Directions for this task:
Here, set down only the lines between the line that contains "You are a computer-use agent." and the final line of the material, both included, exactly as written. Skip the pictures.

-- Opening Marker --

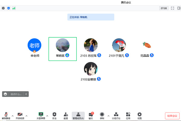Open the Share Screen (共享屏幕) tool
181x121 pixels.
pyautogui.click(x=41, y=116)
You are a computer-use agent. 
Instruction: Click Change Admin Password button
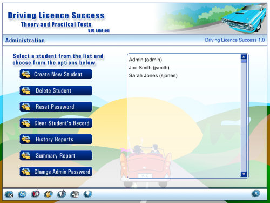click(56, 172)
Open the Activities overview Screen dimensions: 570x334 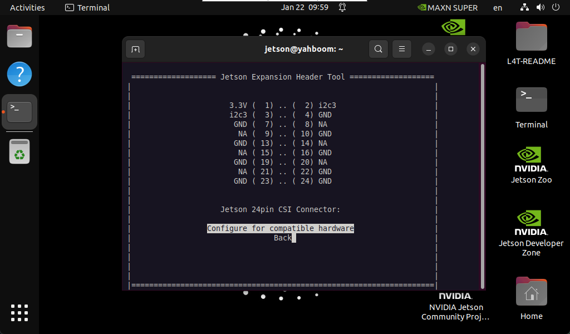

-- Closing Marker --

Solution to this task:
You are a computer-use agent. 
Instruction: Click Change Admin Password button
click(56, 172)
Open the Activities overview Screen dimensions: 570x334 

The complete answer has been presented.